Il 90% dei votanti si è espresso a favore del ‘sì’, ma a recarsi alle urne è stato solo il 7% degli aventi diritto mentre la soglia necessaria per la validità della consultazione era del 40%. Fallisce per mancanza di raggiungimento del quorum il referendum in Messico (tenutosi domenica) sulla possibilità di perseguire gli ex presidenti per azioni illegali, ad esempio la corruzione. La consultazione è costata 25 milioni di dollari, ed è avvenuta nel mezzo della pandemia. I critici hanno notato che il Messico non ha un’amnistia formale per gli ex presidenti e non c’è nulla nella legge attuale che dica che non possono essere assicurati alla giustizia. Come dicono gli oppositori in uno slogan, ‘La legge deve essere applicata, non messa ai voti’.
Nonostante la consultazione non sia valida per mancata affluenza, la stragrande maggioranza dei messicani che ha votato si è espressa a favore dell’apertura di un’indagine su eventuali reati di corruzione commessi in passato da ex presidenti. I sì sono stati fra l’89,36 e il 96,28%, mentre solo fra l’1,38 e l’1,58% dei votanti si è espresso per il no, con un 2,20% che ha annullato il voto e depositato una scheda bianca.

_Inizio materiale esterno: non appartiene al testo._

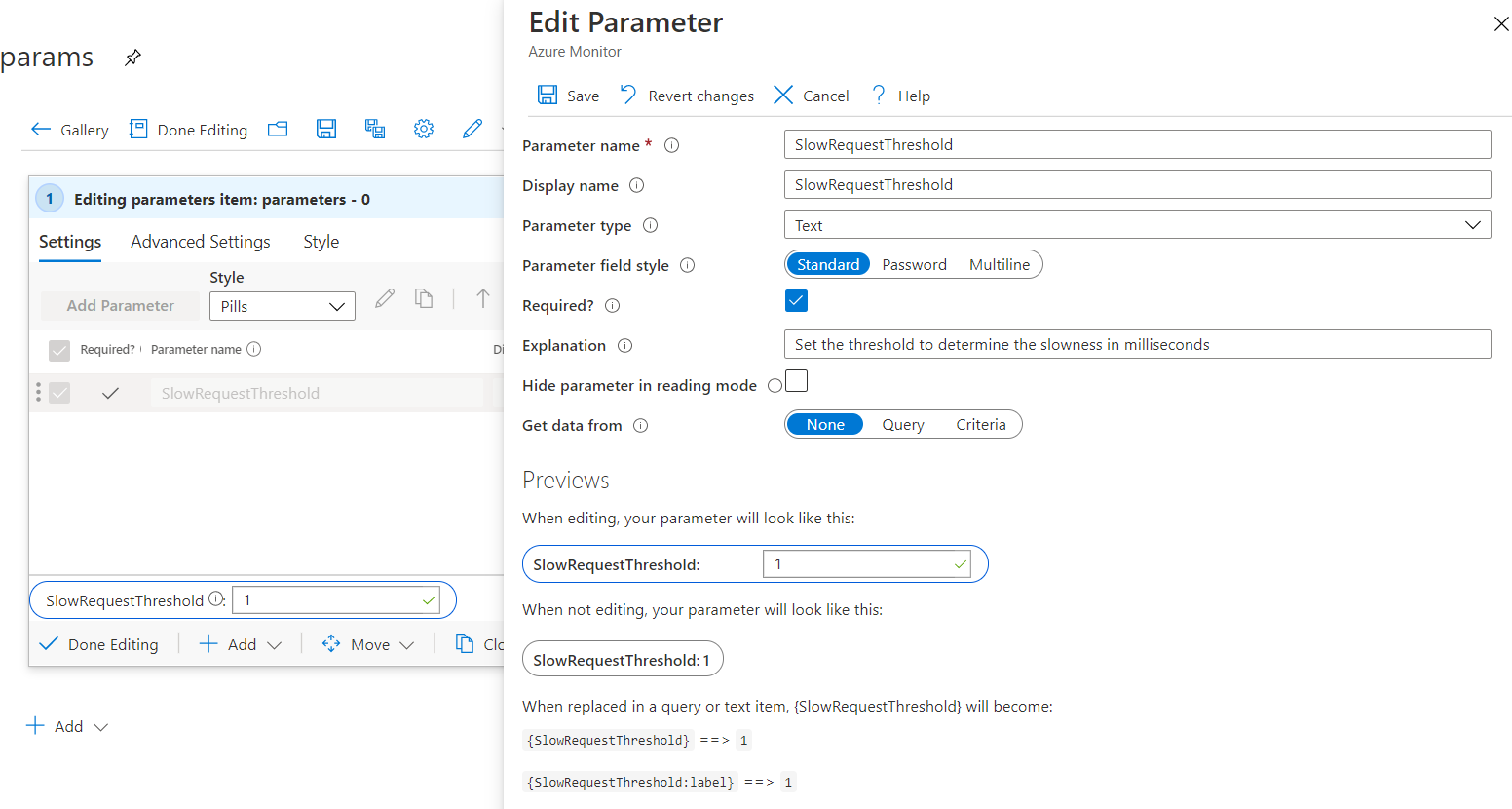Click the info icon beside Parameter name label

[672, 145]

Voluto dal presidente Andrés Manuel López Obrador, il referendum proponeva l’apertura di indagini su cinque capi di Stato non nominati esplicitamente (Carlos Salinas de Gortari, Ernesto Zedillo, Vicente Fox, Felipe Calderón e Enrique Peña Nieto) al potere in Messico fra il 1998 e il 2018. Preso atto dell’insoddisfacente risultato, il comitato promotore del referendum ha indicato che “la lotta per ottenere giustizia per i reati commessi da chi ha governato il Messico proseguirà con una proposta, che sarà formalizzata l’8 agosto a Città del Messico, della costituzione di un Tribunale dei popoli integrato da personalità di rilievo”. I modelli ispiratori di tale iniziativa sono il Tribunale Russell o il Tribunale internazionale che esaminò i crimini commessi durante la guerra del Vietnam.